■ EXERCISE REQUIREMENTS:
Please restate the Karpenter Drift article between "In this post, we’ll" and "patch at scale.", inclusive, replacing "worker nodes" with "compute nodes".
***** PASSAGE PROVIDED *****
Containers

How to upgrade Amazon EKS worker nodes with Karpenter Drift

Introduction

Karpenter is an open-source cluster autoscaler that provisions right-sized nodes in response to unschedulable pods based on aggregated CPU, memory, volume requests, and other Kubernetes scheduling constraints (e.g., affinities and pod topology spread constraints), which simplifies infrastructure management. When using Cluster Autoscaler as an alternative autoscaler, all Kubernetes nodes in a node group must have the same capacity (vCPU and memory) for autoscaling to work effectively. This results in customers having many node groups of different instance sizes, each backed by an Amazon EC2 Auto Scaling group, to meet the requirements of their workload. As a workload continually evolves overtime, the changing resource requirements mean picking the right-sized Amazon Elastic Compute Cloud (Amazon EC2) instances can be challenging. In addition, as Karpenter doesn’t orchestrate capacity management with external infrastructure like node groups and Amazon EC2 auto scaling groups, it introduces a different perspective to operational processes to keep worker node components and operating systems up to date with the latest security patches and features.

In this post, we’ll describe the mechanism for patching Kubernetes worker nodes provisioned with Karpenter through a gated Karpenter feature called Drift. If you have many worker nodes across multiple Amazon EKS clusters, then this mechanism can help you continuously patch at scale.

Solution overview

Karpenter node patching mechanisms

When Amazon EKS supports a new Kubernetes version, you can upgrade your Amazon Elastic Kubernetes Service (Amazon EKS) cluster control plane to the next version with a single API call. Upgrading the Kubernetes data plane involves updating the Amazon Machine Image (AMI) for the Kubernetes worker nodes. AWS releases AMIs for new Kubernetes versions as well as patches and CVEs(Common Vulnerabilities and Exposures). You can choose from a wide variety of Amazon EKS-optimized AMIs. Alternatively, you can also use your own custom AMIs. Currently, Karpenter in the AWSNodeTemplate resource supports amiFamily values AL2, Bottlerocket, Ubuntu, Windows2019, Windows2022 and Custom. When an amiFamily of Custom is chosen, then an amiSelector must be specified that informs Karpenter on which custom AMIs are to be used. If no amiFamily is defined, then Karpenter sets the default amiFamily to AL2,and uses the Amazon EKS-optimized Linux AMI.
***** RECORDS SUPPLIED *****
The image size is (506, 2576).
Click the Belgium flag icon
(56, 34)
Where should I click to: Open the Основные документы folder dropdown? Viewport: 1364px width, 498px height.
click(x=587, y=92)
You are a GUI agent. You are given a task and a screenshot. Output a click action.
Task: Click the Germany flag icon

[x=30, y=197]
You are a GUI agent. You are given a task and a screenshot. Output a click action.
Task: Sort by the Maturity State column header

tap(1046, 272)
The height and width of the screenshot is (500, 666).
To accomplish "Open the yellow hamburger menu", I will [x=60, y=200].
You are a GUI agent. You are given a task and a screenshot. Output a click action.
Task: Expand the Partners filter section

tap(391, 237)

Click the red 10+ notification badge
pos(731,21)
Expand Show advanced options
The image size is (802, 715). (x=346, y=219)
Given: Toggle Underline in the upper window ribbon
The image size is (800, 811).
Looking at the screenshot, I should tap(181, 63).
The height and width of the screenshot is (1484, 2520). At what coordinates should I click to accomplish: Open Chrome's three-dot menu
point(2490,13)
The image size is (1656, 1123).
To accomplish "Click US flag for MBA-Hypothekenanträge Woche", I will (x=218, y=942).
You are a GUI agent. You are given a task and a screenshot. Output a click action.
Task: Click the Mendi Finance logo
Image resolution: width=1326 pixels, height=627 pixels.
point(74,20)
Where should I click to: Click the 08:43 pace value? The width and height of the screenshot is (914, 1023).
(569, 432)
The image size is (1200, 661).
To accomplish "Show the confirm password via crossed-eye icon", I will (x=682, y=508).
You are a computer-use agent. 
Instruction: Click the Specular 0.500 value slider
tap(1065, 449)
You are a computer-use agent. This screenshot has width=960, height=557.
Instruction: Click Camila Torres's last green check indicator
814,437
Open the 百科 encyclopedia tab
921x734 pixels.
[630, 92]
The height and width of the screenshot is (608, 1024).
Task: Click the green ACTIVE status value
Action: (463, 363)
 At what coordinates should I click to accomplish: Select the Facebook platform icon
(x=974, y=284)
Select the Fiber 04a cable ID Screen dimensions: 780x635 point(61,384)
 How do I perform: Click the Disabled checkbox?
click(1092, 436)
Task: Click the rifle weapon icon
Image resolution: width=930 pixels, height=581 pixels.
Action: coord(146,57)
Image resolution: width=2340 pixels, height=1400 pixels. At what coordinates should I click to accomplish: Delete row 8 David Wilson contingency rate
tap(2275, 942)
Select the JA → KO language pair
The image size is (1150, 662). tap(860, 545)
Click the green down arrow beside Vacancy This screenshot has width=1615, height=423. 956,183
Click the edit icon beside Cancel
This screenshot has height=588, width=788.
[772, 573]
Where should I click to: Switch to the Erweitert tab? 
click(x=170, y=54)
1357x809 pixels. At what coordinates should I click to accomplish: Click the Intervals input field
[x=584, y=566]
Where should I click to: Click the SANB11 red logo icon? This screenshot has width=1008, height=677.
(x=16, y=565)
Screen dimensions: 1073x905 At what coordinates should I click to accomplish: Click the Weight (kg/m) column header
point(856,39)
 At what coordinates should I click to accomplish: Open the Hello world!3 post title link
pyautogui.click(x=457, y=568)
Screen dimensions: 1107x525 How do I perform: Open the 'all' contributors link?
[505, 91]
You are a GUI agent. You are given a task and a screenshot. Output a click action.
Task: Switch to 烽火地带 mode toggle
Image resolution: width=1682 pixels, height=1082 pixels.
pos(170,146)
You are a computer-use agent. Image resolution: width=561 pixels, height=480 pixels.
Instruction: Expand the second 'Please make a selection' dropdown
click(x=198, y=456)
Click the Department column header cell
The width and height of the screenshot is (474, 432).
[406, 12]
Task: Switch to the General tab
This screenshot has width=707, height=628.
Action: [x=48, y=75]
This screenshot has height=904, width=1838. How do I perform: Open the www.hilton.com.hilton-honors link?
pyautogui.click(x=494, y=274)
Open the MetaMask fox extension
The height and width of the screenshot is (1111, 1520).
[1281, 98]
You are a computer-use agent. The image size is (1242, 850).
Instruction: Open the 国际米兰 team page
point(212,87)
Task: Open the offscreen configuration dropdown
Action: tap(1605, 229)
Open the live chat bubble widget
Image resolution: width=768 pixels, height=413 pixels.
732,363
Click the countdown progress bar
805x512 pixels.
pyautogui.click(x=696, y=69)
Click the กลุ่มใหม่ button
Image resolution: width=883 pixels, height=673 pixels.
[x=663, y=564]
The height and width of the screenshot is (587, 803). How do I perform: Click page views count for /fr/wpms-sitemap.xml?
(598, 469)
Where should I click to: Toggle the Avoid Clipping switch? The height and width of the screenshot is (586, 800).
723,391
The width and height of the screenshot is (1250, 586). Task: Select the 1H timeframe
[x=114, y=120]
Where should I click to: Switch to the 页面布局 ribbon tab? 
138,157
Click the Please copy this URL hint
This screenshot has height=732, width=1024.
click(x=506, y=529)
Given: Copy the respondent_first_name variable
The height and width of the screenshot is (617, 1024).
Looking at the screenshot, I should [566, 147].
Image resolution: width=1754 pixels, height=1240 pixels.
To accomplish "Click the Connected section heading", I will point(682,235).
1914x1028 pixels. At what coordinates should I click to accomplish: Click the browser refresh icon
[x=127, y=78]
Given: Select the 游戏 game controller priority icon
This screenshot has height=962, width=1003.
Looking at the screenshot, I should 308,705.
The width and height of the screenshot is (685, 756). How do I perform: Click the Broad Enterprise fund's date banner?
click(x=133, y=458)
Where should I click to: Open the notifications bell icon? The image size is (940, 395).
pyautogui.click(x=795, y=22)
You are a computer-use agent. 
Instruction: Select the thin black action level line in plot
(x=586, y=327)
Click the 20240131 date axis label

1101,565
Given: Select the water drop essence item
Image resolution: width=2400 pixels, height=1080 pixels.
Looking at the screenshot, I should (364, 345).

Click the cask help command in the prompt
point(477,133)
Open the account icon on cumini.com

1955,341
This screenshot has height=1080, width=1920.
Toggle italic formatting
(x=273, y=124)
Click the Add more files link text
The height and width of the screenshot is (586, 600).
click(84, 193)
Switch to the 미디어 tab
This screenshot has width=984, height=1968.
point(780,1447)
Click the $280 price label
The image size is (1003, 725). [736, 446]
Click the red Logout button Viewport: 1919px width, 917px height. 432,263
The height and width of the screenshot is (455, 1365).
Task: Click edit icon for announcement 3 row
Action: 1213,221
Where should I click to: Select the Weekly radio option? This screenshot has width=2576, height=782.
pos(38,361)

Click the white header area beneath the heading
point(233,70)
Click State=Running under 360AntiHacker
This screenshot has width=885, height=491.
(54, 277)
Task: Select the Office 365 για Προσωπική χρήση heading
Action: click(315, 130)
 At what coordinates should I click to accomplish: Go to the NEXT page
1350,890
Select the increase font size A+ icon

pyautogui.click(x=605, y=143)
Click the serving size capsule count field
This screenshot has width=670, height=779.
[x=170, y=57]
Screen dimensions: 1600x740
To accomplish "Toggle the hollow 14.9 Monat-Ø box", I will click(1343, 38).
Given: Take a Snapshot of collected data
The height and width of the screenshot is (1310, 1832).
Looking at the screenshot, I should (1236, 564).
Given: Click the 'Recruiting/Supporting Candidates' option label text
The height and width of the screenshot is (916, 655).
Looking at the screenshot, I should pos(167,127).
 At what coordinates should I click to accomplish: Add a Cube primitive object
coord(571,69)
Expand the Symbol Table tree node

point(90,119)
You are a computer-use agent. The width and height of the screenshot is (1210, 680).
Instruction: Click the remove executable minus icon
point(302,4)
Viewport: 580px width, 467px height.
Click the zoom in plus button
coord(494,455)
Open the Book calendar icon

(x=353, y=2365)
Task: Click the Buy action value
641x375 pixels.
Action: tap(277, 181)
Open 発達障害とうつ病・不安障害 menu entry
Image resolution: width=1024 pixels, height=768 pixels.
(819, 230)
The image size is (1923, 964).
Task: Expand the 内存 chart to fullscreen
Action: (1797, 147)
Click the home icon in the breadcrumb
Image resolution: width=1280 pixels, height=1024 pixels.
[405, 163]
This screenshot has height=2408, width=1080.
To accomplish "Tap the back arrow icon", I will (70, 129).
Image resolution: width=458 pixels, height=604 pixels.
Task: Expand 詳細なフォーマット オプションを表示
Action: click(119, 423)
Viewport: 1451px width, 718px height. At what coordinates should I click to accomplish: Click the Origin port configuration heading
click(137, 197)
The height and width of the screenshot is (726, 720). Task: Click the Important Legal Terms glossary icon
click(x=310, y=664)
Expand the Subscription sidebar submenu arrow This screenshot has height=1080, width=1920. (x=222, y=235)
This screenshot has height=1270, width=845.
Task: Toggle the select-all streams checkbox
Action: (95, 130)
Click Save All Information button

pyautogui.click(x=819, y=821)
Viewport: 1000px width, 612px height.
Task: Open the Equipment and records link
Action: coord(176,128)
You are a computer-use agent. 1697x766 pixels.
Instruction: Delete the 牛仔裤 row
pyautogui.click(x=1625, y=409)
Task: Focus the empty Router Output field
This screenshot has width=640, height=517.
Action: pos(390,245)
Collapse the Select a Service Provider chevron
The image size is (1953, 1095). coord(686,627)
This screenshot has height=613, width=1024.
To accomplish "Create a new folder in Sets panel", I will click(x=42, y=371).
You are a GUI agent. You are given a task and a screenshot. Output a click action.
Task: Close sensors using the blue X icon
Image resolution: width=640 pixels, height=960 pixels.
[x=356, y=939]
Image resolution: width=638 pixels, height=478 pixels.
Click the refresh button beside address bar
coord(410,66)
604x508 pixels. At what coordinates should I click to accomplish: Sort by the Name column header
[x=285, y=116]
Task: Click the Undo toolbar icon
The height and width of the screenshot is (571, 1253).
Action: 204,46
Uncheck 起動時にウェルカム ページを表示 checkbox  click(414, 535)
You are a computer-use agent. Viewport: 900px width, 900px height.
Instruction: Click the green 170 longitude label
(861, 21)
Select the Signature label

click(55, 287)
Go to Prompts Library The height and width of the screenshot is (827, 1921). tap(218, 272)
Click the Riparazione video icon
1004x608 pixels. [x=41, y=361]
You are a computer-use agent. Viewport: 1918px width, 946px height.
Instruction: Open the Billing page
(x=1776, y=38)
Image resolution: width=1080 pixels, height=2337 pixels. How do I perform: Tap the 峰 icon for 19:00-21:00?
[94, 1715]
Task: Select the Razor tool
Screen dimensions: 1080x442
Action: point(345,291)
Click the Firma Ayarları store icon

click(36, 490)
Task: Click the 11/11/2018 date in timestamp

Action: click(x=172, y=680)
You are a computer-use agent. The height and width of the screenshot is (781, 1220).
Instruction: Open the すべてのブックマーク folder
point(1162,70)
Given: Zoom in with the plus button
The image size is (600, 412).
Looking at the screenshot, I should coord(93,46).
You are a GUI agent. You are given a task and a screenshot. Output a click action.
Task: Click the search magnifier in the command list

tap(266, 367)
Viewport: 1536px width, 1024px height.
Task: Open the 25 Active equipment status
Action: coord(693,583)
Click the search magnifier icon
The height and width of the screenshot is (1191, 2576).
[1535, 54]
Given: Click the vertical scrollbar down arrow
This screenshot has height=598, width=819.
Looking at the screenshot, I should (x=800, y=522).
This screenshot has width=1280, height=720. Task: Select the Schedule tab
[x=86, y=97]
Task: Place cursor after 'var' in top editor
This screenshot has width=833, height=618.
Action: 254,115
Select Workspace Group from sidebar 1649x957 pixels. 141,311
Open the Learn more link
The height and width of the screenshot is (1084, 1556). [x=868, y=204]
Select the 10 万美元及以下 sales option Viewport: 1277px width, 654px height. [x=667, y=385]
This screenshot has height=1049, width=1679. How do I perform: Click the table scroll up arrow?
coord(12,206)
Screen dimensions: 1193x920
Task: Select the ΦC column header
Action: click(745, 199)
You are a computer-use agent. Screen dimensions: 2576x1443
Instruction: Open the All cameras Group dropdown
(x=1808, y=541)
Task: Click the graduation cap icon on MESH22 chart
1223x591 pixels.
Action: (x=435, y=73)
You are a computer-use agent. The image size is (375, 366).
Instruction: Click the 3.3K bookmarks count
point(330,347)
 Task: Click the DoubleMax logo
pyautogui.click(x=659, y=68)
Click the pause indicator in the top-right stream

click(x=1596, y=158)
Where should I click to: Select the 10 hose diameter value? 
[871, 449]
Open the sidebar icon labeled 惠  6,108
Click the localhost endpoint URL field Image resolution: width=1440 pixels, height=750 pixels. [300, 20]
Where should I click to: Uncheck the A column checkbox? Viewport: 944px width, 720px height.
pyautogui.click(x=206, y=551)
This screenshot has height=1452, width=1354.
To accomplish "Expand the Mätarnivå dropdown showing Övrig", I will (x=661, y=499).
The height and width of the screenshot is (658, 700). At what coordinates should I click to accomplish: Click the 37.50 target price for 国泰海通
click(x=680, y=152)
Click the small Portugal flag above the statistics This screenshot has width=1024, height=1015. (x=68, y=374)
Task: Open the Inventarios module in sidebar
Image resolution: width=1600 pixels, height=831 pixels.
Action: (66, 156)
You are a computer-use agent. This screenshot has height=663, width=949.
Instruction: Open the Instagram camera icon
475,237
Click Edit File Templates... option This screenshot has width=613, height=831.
*****
■ ANSWER TO THIS TASK:
In this post, we’ll describe the mechanism for patching Kubernetes compute nodes provisioned with Karpenter through a gated Karpenter feature called Drift. If you have many compute nodes across multiple Amazon EKS clusters, then this mechanism can help you continuously patch at scale.